▸ **Ihre Aufgaben**
1. Geben Sie aus dem Textauszug zur Einquartierung in Bütow die Passage wortgetreu zurück, beginnend mit „Für mich war“ und fortlaufend bis einschließlich „Angebetete stammte, beeindruckt.“.
2. Beantworten Sie anhand des Textauszugs zur Einquartierung in Bütow die folgenden Fragen:
(a) In welchem Jahr war Matthias in Bütow einquartiert?
(b) In welcher Kirche fand die Trauung im Jahre 1943 statt?
(c) Von welchem Bahnhof holte der künftige Schwiegervater Matthias zum erstenmal ab?

▸ **Textauszug**
>>>

Weitere Geschichten aus dem Kreis Bütow von Georg Sonnenburg © 1986-2001
Erstveröffentlichung in: Die Pommersche Zeitung vom 26.8.1995


Einquartierung in Bütow

Wir saßen in Tawern, einem ansehnlichen Ort an der Grenze zu Luxemburg, gemütlich bei einer Flasche Moselwein beisammen und erzählten von alten Zeiten. Hausherr Matthias, in Tawern geboren und aufgewachsen, hatte seine Frau aus meinem Heimatdorf geholt. Beide hatten sich in Bütow kennengelernt, wo Matthias als Angehöriger der 60. Infanteriedivision im Jahre 1940 einquartiert gewesen war. Im Jahre 1943 hatte er in der dortigen Katharinenkirche seine Braut vor den Traualtar geführt, wo Pfarrer Genge beider Bund fürs Leben schloß.

Für mich war interessant, wie positiv Matthias unsere von manchen aus Unkenntnis verspottete pommersche Heimat beurteilte, die er seinerzeit als Soldat ausgiebig Gelegenheit hatte, kennenzulernen. Regelrecht begeistert zeigte er sich noch nach so vielen Jahren, wie ihn sein zukünftiger Schwiegervater vom Bahnhof Jassener See zum erstenmal mit der Kutsche, vor der zwei feurige Gäule schnaubten, abholte und mit ihm durch den Kiefernwald und an wogenden Getreideschlägen vorüber nach Bresinke kutschierte. Nicht weniger hatte ihn damals der Bauernhof, aus dem seine Angebetete stammte, beeindruckt.

<<<

▸ **Bereitgestellte Daten**
>>>

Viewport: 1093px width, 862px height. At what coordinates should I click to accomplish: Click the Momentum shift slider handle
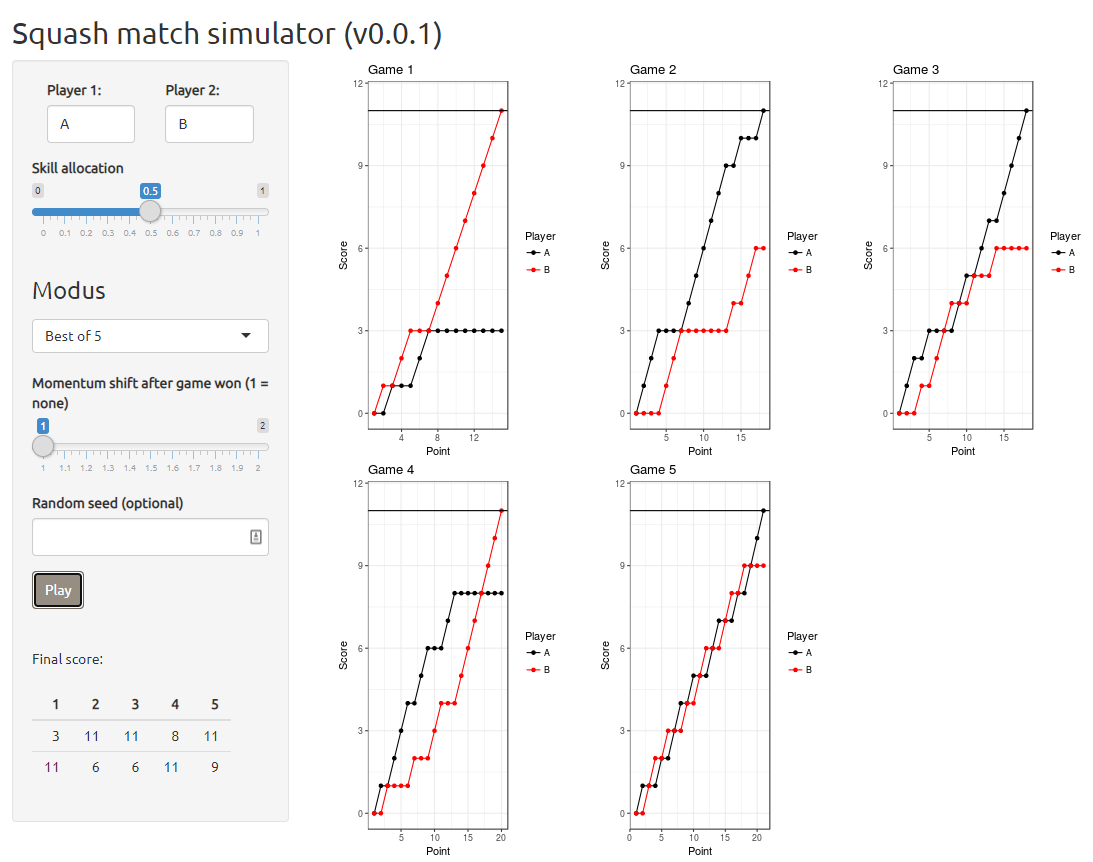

<<<
>>>

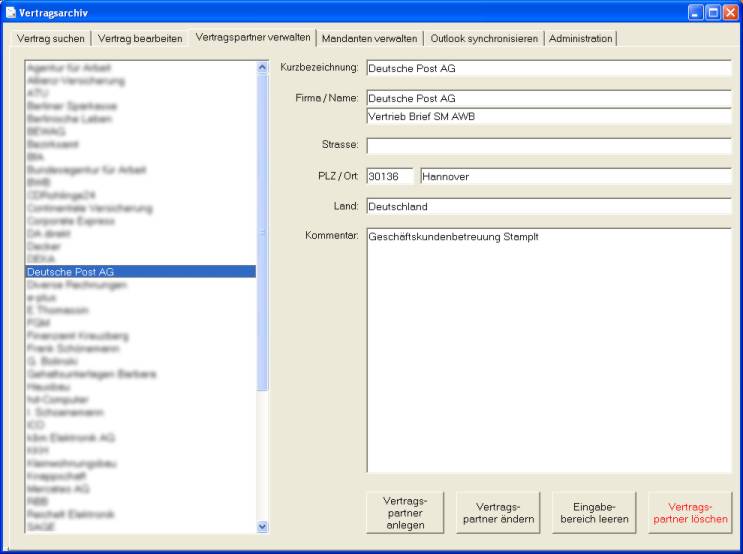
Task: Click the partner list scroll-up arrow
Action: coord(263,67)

<<<
>>>

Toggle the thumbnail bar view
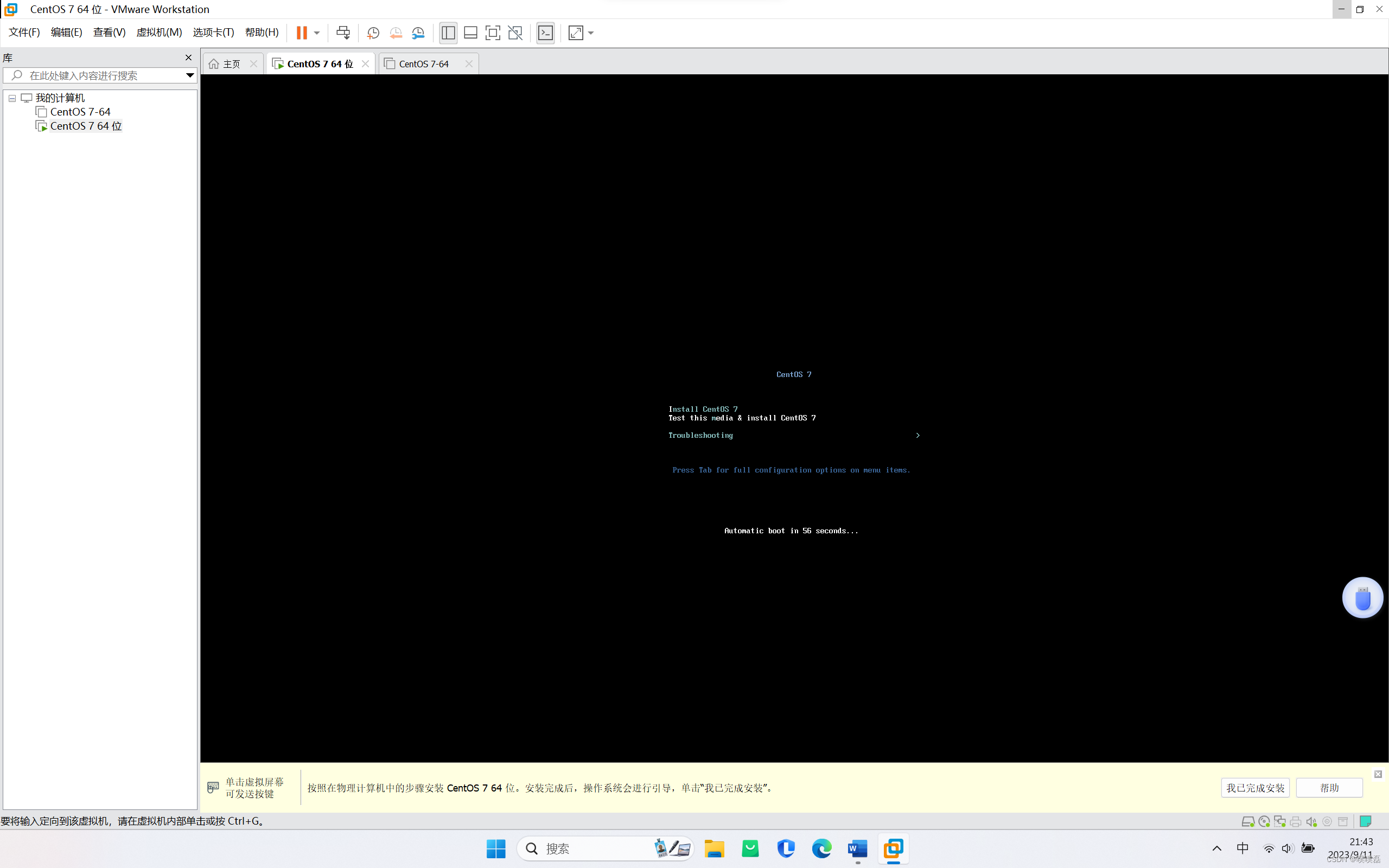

<<<

▸ **Ergebnisse je Aufgabe**
1.
Für mich war interessant, wie positiv Matthias unsere von manchen aus Unkenntnis verspottete pommersche Heimat beurteilte, die er seinerzeit als Soldat ausgiebig Gelegenheit hatte, kennenzulernen. Regelrecht begeistert zeigte er sich noch nach so vielen Jahren, wie ihn sein zukünftiger Schwiegervater vom Bahnhof Jassener See zum erstenmal mit der Kutsche, vor der zwei feurige Gäule schnaubten, abholte und mit ihm durch den Kiefernwald und an wogenden Getreideschlägen vorüber nach Bresinke kutschierte. Nicht weniger hatte ihn damals der Bauernhof, aus dem seine Angebetete stammte, beeindruckt.

2.
(a) 1940
(b) In der Katharinenkirche in Bütow
(c) Vom Bahnhof Jassener See